🔑 Artikel 64 – Zugriffskontrollen und Berechtigungssysteme
Um personenbezogene Daten wirksam zu schützen, setzt „Rodmar‑World“ strukturierte Zugriffskontrollen und ein klar definiertes Berechtigungssystem ein. Ziel ist es, sicherzustellen, dass nur autorisierte Personen und Systeme Zugriff auf Daten erhalten.
Die Vergabe von Zugriffsrechten erfolgt nach dem „Need‑to‑Know“-Prinzip: Nur diejenigen, die eine bestimmte Information für ihre Aufgabe benötigen, erhalten Zugriff darauf.
Zu den zentralen Elementen der Zugriffskontrolle gehören:
- Individuelle Benutzerkonten: Jeder Zugriff erfolgt über eindeutig zugeordnete Accounts.

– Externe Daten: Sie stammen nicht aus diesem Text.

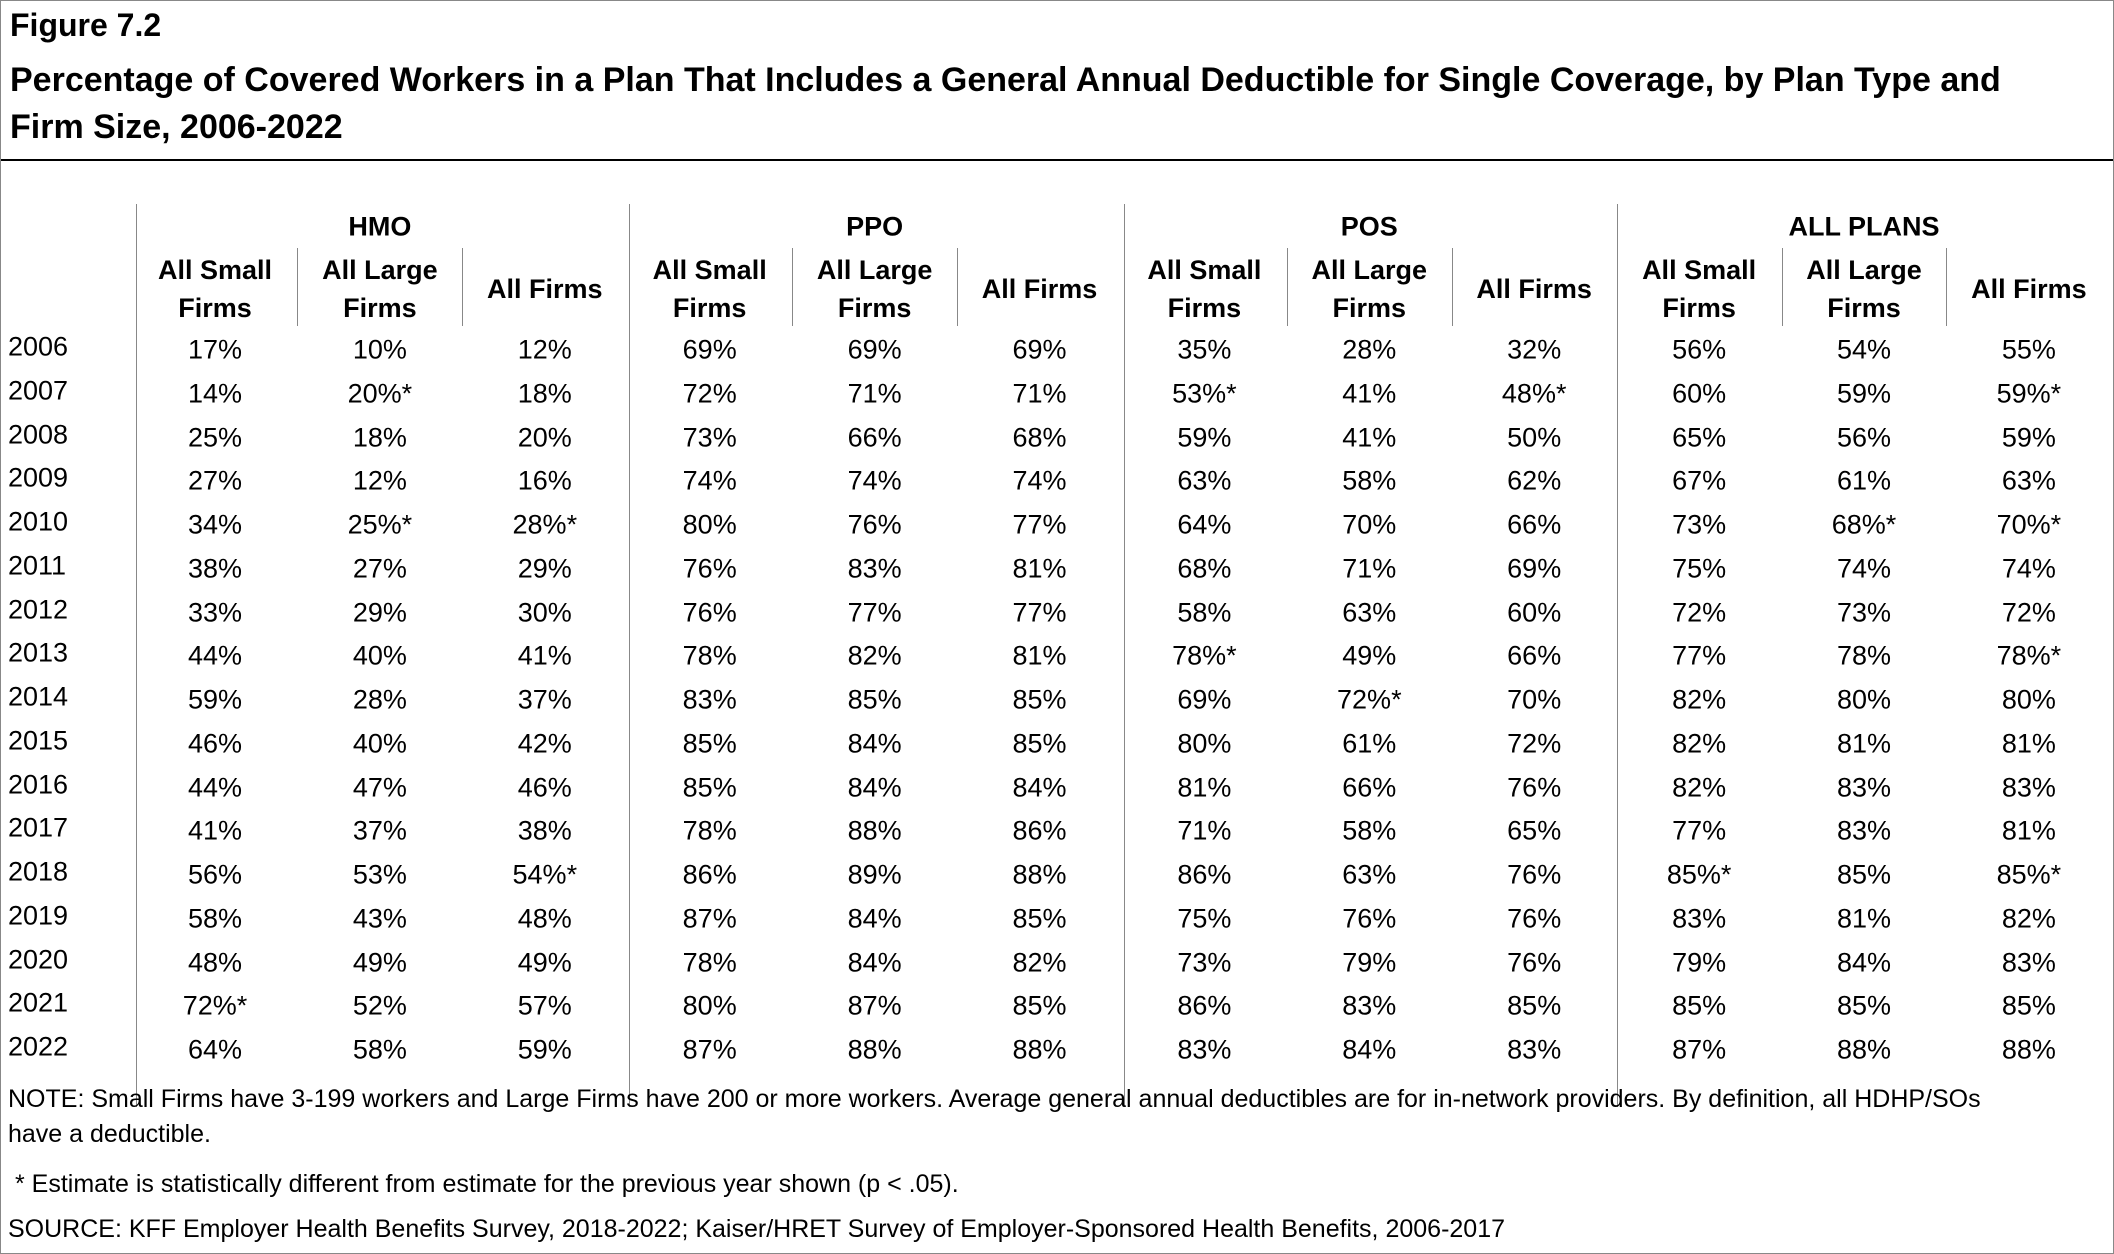 This screenshot has width=2114, height=1254. Describe the element at coordinates (215, 787) in the screenshot. I see `cell: 44%` at that location.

- Starke Authentifizierung: Passwörter, Sicherheitsmechanismen und ggf. Mehrfaktorverfahren.
- Rollenbasierte Berechtigungen: Zugriffe werden nach Aufgaben und Verantwortlichkeiten strukturiert.
- Regelmäßige Überprüfung: Berechtigungen werden in festen Intervallen kontrolliert und angepasst.
- Protokollierung: Zugriffe und Änderungen werden dokumentiert, um Missbrauch zu verhindern.
- Sofortige Sperrung: Nicht mehr benötigte Zugänge werden unverzüglich deaktiviert.
Diese Maßnahmen stellen sicher, dass personenbezogene Daten vor unbefugtem Zugriff geschützt sind und dass alle Zugriffe nachvollziehbar bleiben. Dadurch wird ein hohes Maß an Sicherheit, Transparenz und Kontrolle gewährleistet.